A conferência serviu para tentar perceber de que forma é possível ultrapassar o gender gap e a desigualdade de género nos vários setores da sociedade. Ficou claro, mesmo antes de começar a discussão, que, apesar do progresso realizado nos últimos anos, a discrepância entre géneros é ainda “inaceitavelmente grande“.
As mulheres ainda recebem menos que os homens na mesma posição em muitos postos de trabalho, são menos promovidas e há poucos cargos superiores ocupados por elas em várias indústrias. Na visão das três convidadas, casos de sucesso incontornável, é preciso olhar para esta questão com seriedade e, no fundo, “ser-se exigente“.
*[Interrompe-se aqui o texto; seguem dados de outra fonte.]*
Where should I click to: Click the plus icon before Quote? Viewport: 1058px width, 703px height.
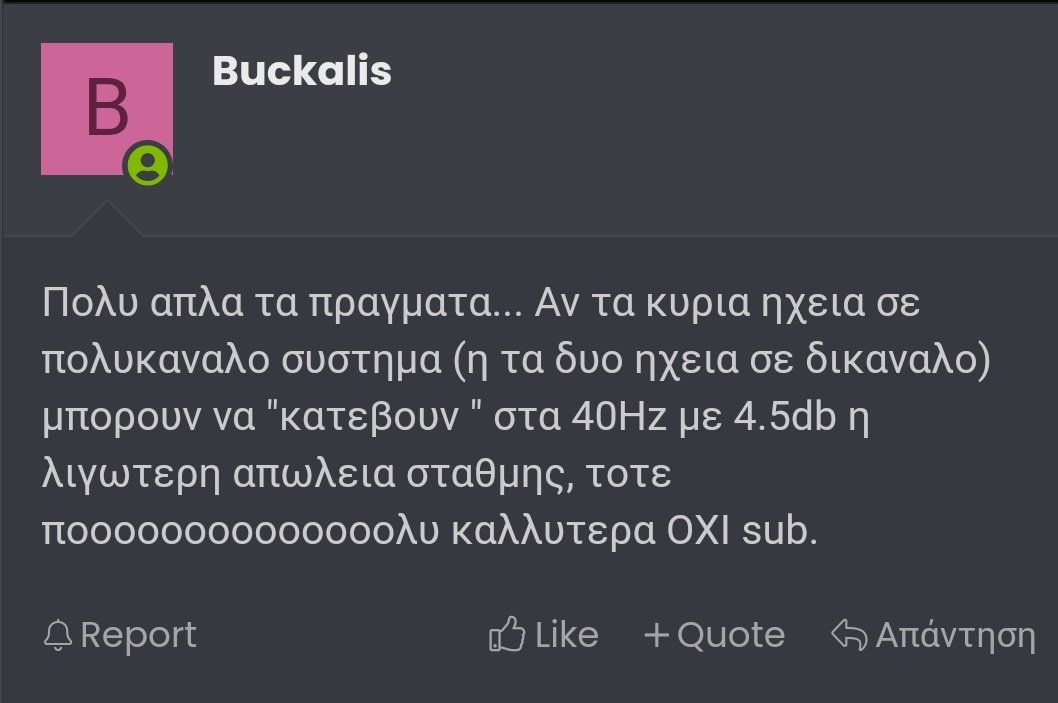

Sue Allchurch diz que “lutar as mesmas batalhas mas receber menos do que um homem na mesma posição é injusto e não se trata de comparação. Trata-se, sim, de divisão“. É por isso que é necessário que se destaquem mulheres de sucesso que mostrem esta diferença; o problema é que “mesmo elas estão a receber menos que os homens” e é aqui que, no limite, se observa a necessidade de mudança.
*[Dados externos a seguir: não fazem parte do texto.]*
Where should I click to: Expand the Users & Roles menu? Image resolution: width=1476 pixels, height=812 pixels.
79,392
Algo verificado, por exemplo, no caso de Paige VanZant. A lutadora da UFC reflete que o caso neste meio não mudou muito em relação há alguns anos. Apesar de uma maior abertura, para ser reconhecida pelo seu mérito precisa de se tornar “imprescindível” para a companhia e destacar-se totalmente face aos seus companheiros masculinos.
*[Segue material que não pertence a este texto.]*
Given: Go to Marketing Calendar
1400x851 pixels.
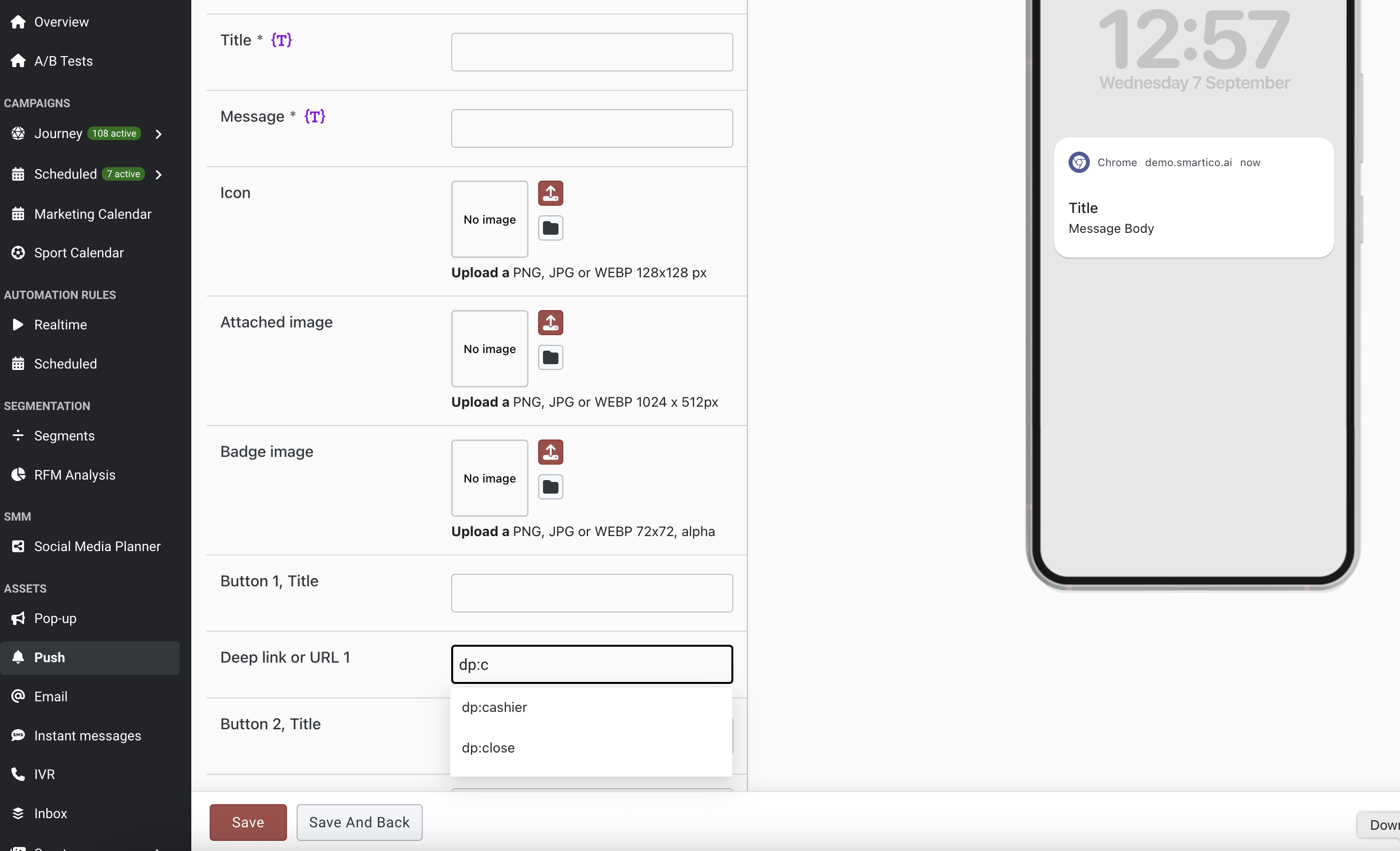Looking at the screenshot, I should (93, 214).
O preenchimento de quotas para atingir este patamar pode não ser a melhor solução, mas, tanto para Sue como para Michelle Fang, o cenário “não vai mudar sem quotas. Podemos ser positivos, mas sem elas não vai mudar“. A esperança para ambas as empresárias é que, “ao estabelecer determinadas quotas, mulheres e também pessoas de cor podem ocupar estas posições, tendo estas oportunidades. Quando atingirem sucesso, trazem pessoas atrás de si e mostram que é realmente possível“.

Independentemente da estratégia utilizada, deve ser feito um “balanço consciente“, de forma a “quebrar a corrente“. 50/50 é o balanço de género justo que as três mulheres querem ver ser implementado em todos os setores da sociedade.
A inteligência artificial é sexista?
No palco Deep Tech, também situado na FIL, a discussão sobre a igualdade de género estendeu-se para outra temática. Saniye Gülser Corat, diretora para a igualdade de género na UNESCO, expôs as suas visões sobre o sexismo na tecnologia aplicada à inteligência artificial.
Esther Paniagua, jornalista do El País, começou por introduzir uma convidada surpresa: a própria Siri, uma das mais famosas assistentes inteligentes. A resposta é negativa, mas Saniye não concorda totalmente. Só que, para a executiva, o problema não está nos próprios sistemas, mas sim na sua programação.
“A tecnologia é produzida por nós, por isso reflete os nossos valores e preconceitos“. Assim, a eventual falta de diversidade é um reflexo “de quem está a inserir estes dados“. “Como a participação feminina nestes setores ainda é pequena“, diz, referindo que no que toca à inteligência artificial menos de 10% são mulheres, “estes programas acabam por ser elaborados desta forma“.
Além disso, há normalmente uma distinção na utilização de diferentes vozes para estes sistemas operativos. Normalmente, as vozes são femininas, porque “reagimos mais facilmente a uma voz feminina“, mas estudos afirmam “que se pode obedecer melhor a uma masculina“. A diferença surge na sua finalidade: vozes femininas são muitas vezes usadas para tarefas mais “leves“, enquanto que outras masculinas acabam por surgir em contextos relacionados com guia e seriedade.
Esta distinção acaba por não ser, totalmente, um espelho das preferências dos consumidores. Ao invés, Saniye Gülser Corat considera que se trata de “uma reflexão dos nossos padrões tradicionais, inseridos diretamente na sociedade“.
Para colmatar esta questão de uma perspetiva inicial, deve ser oferecida ao consumidor a opção quanto ao género da voz que pretende ouvir, mesmo que esta seja totalmente artificial. Outra solução, mais certeira, pode ser a implementação de uma voz sem género definido, algo que já está a ser testado por várias companhias.
Para a resolução deste problema, é útil a mudança de perceção sobre a mulher na própria sociedade. Como exemplo, Corat explica que a Siri surge predefinida com uma voz masculina em quatro países, entre os quais o Reino Unido; isto deve-se “a um contexto em que há uma perceção do homem numa determinada situação“. Mesmo assim, a voz feminina continua a ser a predefinição destacada na maioria dos outros casos.
Numa altura em que “apenas 5% dos CEO na tecnologia são mulheres“, é preciso olhar para a problemática da diversidade e inclusão feminina no setor em si. Este é “o primeiro lugar para começar a fazer mudanças“, para que se reflitam depois. “Quanto mais diversas forem as vozes, melhor serão os produtos“.